Refuah Health Center Suffers Cybersecurity Incident, 260K Impacted

May 12, 2022 - New York-based Refuah Health Center began notifying 260,740 individuals of a cybersecurity incident that occurred between May 31 and June 1, 2021.

Refuah Health Center discovered unauthorized access and said it immediately launched an investigation. The health center said its investigation concluded on March 2, 2022, but did not explain the year-long gap between discovery and notification.

The impacted information potentially included names, Social Security numbers, medical record numbers, driver’s license numbers, state identification numbers, birth dates, credit and debit card information, financial account information, Medicare/Medicaid numbers, patient account numbers, diagnosis information, and health insurance policy numbers.

“Please accept our apologies that this incident occurred. We are committed to maintaining the privacy of personal and protected health information in our possession and have taken many precautions to safeguard it,” the April 29 notice stated.

“We continually evaluate and modify our practices and internal controls to enhance the security and privacy of personal and protected health information. Since this incident, we have installed a new firewall and conducted a vulnerability assessment.”

Omnicell Suffers Ransomware Attack

Omnicell, a company that manufactures automated systems for medication management, recently suffered a ransomware attack, according to a US Securities and Exchange Commission (SEC) document.

The SEC document said that Omnicell discovered ransomware within its internal systems on May 4, 2022. The ransomware attack impacted some of Omnicell’s products and services, and the document said that Omnicell immediately implemented its business continuity plans.

 “The Company is in the early stages of its investigation and assessment of the security event and cannot determine, at this time, the extent of the impact from such event on our business, results of operations or financial condition or whether such impact will have a material adverse effect,” the document stated.
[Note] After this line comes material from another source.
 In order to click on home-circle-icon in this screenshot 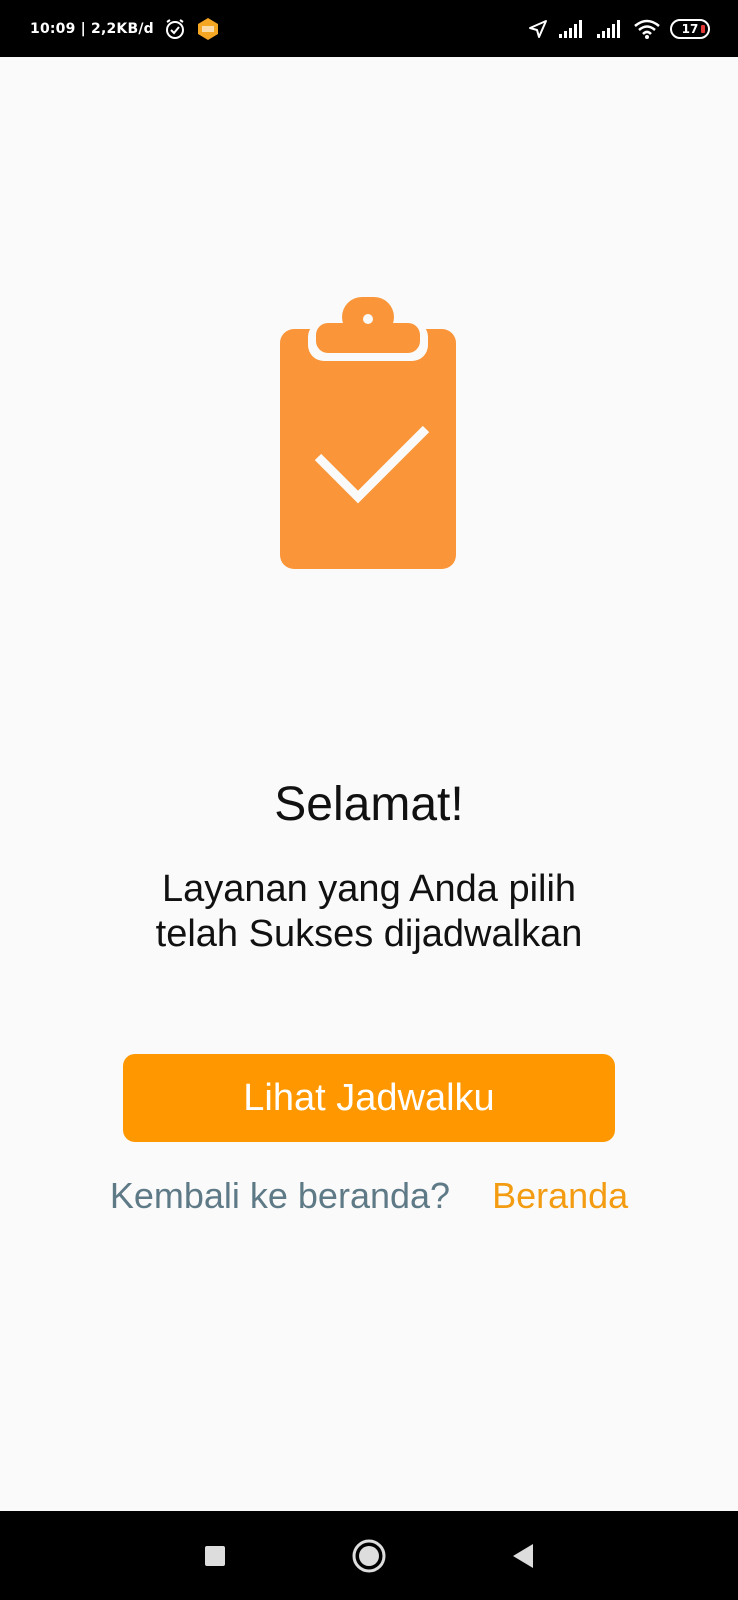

Vail Health Services Breach Impacts 17K

Vail Health Services disclosed a security incident that impacted up to 17,039 individuals and exposed some COVID-19 test results. The nonprofit Colorado health system said that it determined that a third party potentially viewed protected health information on February 11, 2022.

The unauthorized party “gained access to a restricted location in Vail Health’s computer network that had a small number of files, a subset of which contained results for COVID-19 testing performed at various Vail Health locations,” the notice stated.

Vail Health said it did not believe that the third party had copied or downloaded any files at the time of notification.

The files contained COVID-19 test results, names, birth dates, contact information, and internal reference numbers used to track individuals’ interactions with the health system.

“Vail Health hired third-party experts to help us investigate the extent of the incident, and we are further securing our systems to protect your information. We are also providing notice separately to individuals whose information was contained in the files,” the notice stated.

“While the location of the impacted files was already access-restricted to a small number of individuals with a legitimate need to work with the information as part of their duties, we have added an additional layer of security to further restrict the ability to access that file location and have removed the impacted files from that location.”

Unauthorized Party Removes Files From McKenzie Health System

Michigan-based McKenzie Health System discovered a security incident on March 11 and later determined that an unauthorized party accessed the health system’s internal systems and removed some files.

The breach impacted 25,318 individuals. McKenzie Health determined that the files contained names, demographic information, contact information, Social Security numbers, prescription information, medical record numbers, provider names, dates of service, health insurance information, and diagnosis and treatment information.

“For patients whose information may have been involved in the incident, we recommend that they review the statements they receive from their healthcare providers and contact the relevant provider immediately if they see services they did not receive,” McKenzie Health System stated.

“Additionally, for patients whose Social Security numbers may have been involved, we are offering complimentary credit monitoring and identity protection services through Experian.”

The health system has since implemented additional safeguards and security measures to prevent future incidents.